Os indicadores apresentados no dia 20 de abril revelaram que, no primeiro quadrimestre de 2026, houve uma queda significativa no número de equipes classificadas como regulares, que passou de 61 para 28. Em contrapartida, 69 equipes alcançaram a classificação ótima, enquanto 55 foram avaliadas como boas. Essas informações foram obtidas a partir dos registros no PEC/e-SUS, que são utilizados para a análise de boas práticas pelo Ministério da Saúde.
O evento reuniu profissionais e gestores da saúde para discutir os resultados e compartilhar experiências, além de traçar estratégias voltadas à melhoria dos serviços nas comunidades.

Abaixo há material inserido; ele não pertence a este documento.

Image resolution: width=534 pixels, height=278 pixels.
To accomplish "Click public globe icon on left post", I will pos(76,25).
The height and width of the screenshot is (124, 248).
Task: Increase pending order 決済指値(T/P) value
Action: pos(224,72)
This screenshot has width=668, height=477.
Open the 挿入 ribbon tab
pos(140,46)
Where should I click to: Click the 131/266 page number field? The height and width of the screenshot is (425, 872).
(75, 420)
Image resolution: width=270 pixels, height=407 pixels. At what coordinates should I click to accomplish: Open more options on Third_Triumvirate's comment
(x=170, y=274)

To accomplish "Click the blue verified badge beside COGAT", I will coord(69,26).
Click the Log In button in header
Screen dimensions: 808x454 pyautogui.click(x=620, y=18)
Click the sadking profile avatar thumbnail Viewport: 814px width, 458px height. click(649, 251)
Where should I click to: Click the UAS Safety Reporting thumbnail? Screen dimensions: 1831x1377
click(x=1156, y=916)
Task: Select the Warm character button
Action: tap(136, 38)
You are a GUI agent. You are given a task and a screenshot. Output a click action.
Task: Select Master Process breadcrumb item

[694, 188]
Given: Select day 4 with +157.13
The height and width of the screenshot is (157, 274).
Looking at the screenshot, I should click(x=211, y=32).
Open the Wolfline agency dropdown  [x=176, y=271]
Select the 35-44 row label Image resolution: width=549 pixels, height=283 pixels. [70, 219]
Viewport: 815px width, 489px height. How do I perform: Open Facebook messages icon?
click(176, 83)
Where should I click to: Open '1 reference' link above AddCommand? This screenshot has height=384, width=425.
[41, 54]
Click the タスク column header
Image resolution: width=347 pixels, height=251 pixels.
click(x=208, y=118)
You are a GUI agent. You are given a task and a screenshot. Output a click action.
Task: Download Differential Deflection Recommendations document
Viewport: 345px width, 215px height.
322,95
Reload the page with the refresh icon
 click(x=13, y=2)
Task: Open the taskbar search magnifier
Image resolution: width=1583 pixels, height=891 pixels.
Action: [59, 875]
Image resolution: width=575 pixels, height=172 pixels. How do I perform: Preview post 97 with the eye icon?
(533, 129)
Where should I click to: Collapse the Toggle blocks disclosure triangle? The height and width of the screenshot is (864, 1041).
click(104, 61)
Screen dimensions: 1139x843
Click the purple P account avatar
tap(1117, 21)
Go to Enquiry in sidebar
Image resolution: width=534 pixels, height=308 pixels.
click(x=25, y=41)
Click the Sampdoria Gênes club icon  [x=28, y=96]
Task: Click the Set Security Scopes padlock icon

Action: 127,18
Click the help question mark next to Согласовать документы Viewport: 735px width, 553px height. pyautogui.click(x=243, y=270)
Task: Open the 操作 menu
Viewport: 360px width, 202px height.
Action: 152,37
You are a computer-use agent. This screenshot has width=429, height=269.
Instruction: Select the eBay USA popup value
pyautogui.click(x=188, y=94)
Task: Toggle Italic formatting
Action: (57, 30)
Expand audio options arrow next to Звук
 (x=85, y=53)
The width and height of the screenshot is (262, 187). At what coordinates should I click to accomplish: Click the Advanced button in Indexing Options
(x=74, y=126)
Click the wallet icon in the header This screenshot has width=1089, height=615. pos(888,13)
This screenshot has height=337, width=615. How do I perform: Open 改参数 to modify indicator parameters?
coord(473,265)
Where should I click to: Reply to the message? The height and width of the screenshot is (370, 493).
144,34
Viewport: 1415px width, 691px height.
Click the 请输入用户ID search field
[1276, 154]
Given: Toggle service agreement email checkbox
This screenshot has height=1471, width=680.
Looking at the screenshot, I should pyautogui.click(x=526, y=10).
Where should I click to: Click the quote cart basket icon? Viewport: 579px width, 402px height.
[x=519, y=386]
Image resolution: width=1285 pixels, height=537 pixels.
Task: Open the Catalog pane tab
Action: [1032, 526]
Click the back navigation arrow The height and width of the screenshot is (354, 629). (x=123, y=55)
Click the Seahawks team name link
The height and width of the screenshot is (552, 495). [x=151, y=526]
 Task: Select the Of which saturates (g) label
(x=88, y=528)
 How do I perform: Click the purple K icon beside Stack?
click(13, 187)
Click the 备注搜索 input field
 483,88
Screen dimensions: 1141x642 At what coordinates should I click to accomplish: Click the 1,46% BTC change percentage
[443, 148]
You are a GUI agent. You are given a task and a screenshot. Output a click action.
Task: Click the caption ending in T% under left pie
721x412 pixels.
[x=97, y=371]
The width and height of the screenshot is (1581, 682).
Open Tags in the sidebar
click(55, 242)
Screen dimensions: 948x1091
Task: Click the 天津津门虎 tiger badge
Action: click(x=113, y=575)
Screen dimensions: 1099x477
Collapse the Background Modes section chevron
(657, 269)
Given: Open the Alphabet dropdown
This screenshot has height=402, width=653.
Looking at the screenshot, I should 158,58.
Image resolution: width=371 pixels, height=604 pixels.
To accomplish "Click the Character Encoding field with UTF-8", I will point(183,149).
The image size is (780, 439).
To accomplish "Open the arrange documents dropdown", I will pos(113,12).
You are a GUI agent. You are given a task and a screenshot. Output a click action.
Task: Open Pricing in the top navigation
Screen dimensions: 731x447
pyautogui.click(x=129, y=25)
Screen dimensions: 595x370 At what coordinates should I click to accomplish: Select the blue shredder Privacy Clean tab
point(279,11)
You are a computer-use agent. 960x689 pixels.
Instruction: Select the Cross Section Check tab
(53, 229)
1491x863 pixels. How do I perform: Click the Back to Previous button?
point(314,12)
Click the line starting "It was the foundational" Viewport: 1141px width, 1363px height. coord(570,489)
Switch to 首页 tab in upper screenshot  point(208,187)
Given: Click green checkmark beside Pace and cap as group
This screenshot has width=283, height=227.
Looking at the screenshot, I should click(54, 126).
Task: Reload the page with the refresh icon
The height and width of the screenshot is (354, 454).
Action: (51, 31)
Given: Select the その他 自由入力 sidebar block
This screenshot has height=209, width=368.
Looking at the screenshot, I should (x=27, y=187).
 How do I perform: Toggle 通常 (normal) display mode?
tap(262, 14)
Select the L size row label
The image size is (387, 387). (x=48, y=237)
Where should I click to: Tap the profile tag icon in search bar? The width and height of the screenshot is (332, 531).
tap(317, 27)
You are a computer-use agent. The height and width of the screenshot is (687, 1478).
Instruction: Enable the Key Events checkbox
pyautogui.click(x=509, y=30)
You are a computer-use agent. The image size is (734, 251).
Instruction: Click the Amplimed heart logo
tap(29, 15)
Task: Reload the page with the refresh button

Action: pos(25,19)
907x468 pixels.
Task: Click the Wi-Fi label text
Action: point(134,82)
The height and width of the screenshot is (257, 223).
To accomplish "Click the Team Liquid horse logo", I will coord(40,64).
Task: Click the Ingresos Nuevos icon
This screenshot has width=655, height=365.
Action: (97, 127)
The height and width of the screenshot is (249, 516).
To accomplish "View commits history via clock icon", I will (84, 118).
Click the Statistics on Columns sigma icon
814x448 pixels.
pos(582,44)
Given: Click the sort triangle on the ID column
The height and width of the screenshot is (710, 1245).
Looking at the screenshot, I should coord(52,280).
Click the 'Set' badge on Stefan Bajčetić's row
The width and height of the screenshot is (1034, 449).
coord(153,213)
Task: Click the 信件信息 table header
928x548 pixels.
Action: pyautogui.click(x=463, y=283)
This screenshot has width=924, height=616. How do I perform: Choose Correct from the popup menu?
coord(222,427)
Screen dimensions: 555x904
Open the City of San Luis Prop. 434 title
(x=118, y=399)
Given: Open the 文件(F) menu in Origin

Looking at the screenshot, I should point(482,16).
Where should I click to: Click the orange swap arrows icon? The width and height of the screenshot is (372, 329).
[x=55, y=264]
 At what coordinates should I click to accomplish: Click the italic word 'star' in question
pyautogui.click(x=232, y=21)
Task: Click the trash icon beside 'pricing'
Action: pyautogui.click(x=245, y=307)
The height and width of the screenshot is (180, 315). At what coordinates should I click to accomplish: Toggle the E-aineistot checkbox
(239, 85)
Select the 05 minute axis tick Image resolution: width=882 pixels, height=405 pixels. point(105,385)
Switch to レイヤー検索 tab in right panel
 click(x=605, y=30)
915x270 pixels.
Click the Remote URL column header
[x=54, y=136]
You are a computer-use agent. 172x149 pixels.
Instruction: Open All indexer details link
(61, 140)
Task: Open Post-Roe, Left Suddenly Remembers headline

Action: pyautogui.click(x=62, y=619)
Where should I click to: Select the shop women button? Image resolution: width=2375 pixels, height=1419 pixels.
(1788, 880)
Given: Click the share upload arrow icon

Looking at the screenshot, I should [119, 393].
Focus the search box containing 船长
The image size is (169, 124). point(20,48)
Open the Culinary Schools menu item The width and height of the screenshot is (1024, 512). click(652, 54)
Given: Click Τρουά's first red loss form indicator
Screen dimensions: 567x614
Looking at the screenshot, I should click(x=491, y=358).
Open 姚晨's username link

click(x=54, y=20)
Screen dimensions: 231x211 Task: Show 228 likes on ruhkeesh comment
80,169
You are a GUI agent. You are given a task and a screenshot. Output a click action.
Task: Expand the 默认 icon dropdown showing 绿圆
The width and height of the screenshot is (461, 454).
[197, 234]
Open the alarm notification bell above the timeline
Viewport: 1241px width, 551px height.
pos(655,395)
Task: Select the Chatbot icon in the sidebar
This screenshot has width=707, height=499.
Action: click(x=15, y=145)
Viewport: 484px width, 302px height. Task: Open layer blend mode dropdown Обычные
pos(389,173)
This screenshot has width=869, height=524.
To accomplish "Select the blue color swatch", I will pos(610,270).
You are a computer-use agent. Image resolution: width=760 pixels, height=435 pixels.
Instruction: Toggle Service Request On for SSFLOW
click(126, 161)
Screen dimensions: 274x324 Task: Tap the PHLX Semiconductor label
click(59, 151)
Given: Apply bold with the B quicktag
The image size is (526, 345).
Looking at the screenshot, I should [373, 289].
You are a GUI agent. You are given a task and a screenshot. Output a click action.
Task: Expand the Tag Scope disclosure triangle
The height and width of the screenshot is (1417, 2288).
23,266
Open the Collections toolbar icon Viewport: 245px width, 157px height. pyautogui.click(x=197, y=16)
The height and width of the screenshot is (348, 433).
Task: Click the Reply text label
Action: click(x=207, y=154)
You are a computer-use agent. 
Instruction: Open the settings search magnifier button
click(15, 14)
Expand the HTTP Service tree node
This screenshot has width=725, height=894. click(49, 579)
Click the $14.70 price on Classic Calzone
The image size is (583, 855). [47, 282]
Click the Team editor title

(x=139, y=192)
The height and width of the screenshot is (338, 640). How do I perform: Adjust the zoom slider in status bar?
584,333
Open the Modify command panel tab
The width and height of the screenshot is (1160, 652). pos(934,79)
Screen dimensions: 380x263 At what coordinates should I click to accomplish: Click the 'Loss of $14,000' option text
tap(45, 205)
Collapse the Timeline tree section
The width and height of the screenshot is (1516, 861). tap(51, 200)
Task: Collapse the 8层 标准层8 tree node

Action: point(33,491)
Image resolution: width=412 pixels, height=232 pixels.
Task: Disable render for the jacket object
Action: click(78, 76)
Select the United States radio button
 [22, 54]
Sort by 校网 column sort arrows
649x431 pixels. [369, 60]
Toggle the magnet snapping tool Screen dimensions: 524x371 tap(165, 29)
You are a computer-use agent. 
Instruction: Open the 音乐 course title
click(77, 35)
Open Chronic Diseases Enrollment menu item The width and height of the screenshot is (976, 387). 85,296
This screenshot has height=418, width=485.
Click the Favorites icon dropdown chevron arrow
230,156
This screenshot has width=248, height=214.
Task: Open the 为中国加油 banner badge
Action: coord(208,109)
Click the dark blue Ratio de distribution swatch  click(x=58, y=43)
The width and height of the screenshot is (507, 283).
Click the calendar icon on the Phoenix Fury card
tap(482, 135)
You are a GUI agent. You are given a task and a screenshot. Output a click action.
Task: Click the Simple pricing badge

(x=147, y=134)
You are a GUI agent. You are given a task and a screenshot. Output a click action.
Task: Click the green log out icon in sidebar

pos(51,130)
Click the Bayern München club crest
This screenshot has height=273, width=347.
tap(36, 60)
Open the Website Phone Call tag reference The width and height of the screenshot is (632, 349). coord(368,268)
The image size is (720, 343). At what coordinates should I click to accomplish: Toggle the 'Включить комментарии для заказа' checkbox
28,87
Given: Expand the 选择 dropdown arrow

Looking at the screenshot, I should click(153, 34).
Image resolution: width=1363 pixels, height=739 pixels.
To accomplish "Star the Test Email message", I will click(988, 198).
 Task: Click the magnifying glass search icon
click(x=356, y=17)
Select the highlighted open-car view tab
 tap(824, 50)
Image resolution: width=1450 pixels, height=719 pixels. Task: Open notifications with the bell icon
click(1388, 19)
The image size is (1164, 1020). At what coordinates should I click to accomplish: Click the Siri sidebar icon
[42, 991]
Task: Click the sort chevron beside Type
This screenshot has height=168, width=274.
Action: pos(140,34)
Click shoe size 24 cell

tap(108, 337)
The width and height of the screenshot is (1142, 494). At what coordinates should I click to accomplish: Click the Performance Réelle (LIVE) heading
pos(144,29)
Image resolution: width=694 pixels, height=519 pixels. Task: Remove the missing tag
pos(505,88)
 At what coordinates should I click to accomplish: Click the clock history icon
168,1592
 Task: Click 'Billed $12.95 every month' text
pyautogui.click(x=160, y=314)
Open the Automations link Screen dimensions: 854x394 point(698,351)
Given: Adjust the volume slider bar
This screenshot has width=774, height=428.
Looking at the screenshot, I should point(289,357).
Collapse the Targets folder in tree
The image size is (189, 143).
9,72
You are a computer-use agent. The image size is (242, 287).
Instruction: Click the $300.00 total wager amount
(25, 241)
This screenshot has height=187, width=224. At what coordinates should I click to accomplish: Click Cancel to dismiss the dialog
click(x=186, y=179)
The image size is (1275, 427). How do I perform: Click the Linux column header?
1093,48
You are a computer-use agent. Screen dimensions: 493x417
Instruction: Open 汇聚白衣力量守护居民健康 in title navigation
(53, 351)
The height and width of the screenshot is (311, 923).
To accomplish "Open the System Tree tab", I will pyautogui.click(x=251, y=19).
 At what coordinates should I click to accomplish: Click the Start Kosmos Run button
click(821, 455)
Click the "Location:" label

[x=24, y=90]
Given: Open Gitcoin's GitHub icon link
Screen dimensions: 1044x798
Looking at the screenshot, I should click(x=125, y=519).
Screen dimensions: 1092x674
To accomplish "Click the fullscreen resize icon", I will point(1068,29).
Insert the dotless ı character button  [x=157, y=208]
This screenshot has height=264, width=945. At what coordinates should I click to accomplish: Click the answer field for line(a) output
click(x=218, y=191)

Ana Paula Resende, superintendente da Rede de Atenção Primária à Saúde da Sesau, ressaltou que, das 227 equipes de saúde da família avaliadas, 218 estão em nível bom, com a meta de que 100% delas sejam classificadas como boas ou ótimas até o final do ano.
Ana Paula também apresentou três áreas prioritárias para os esforços da Atenção Primária: gestação, desenvolvimento infantil e prevenção oncológica. O evento, que teve como tema “Territórios que Ensinam, Serviços que Transformam: inovação e aprendizagem na Atenção Primária à Saúde”, promoveu uma aproximação entre gestão, assistência e ensino, com ênfase na análise de indicadores e na construção colaborativa de planos de ação.
Durante as atividades, também foram realizados laboratórios de território, onde os participantes puderam realizar uma autoanálise das cartas de serviços das unidades e utilizar uma matriz de inteligência colaborativa. Essa abordagem visa identificar quais práticas devem ser mantidas, recuperadas, criadas ou retomadas.
As unidades de saúde agora têm compromissos estabelecidos, com prazos e indicadores definidos para acompanhar a execução das propostas. O cronograma inclui mentoria em setembro, avaliação intermediária em outubro, monitoramento em novembro e a avaliação final dos resultados em dezembro.